Uber 2025 : les chauffeurs restent libres. Libres d’être notés, tracés, déconnectés.

29/06/26

Cass. soc., 9 juill. 2025, n° 24-13.504 et 24-13.513

La requalification des chauffeurs Uber ?

On y croyait.

On y travaillait.

On s’appuyait sur la jurisprudence Take Eat Easy (2018), puis Uber (2020).

Et on se disait : « quand même, avec la géoloc, les notes, les refus de courses sanctionnés… y’a matière. »

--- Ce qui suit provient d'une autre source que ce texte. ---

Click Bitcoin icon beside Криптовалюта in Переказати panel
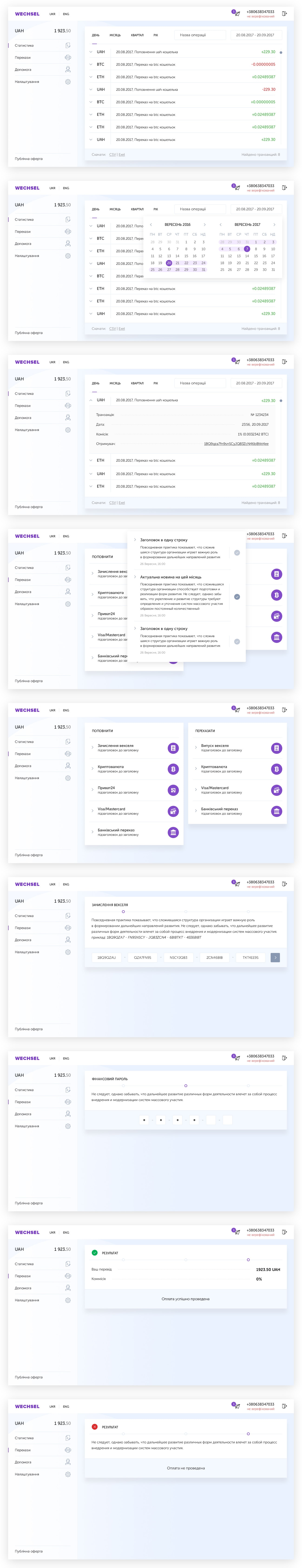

𝗢𝗨𝗜…𝗠𝗔𝗜𝗦 𝗡𝗢𝗡 …Le 9 juillet 2025, double arrêt, double rejet.

    Et un message :

      • Ce n’est pas parce qu’on vous trace, vous note, vous déconnecte et vous réinvite à bosser qu’on vous donne des ordres.
      • Ce n’est pas parce que vous n’êtes pas libre que vous êtes subordonné.
      • Ce n’est pas parce qu’on vous impose le prix que vous n’êtes pas indépendant.
      • Ce n’est pas parce qu’on contrôle tout que vous ne contrôlez pas rien.

      Traduction :

      Le droit du travail n’a pas reculé. Il a juste été aspiré dans un vortex algorithmique parfaitement poli, parfaitement légal… et parfaitement verrouillé.

      La Cour s’aligne donc, calmement, sur les stratégies d’adaptation post-loi LOM.

      Uber n’a plus besoin de convaincre les chauffeurs : il a convaincu la chambre sociale.

      (« Comment t’expliquer que tu n’es pas salarié… alors que tu bosses comme si tu l’étais, mais en silence. »)

      Jurisprudence « en mode avion ».

      Plus de turbulences.

      Mais pas sûr qu’on arrive à bon port.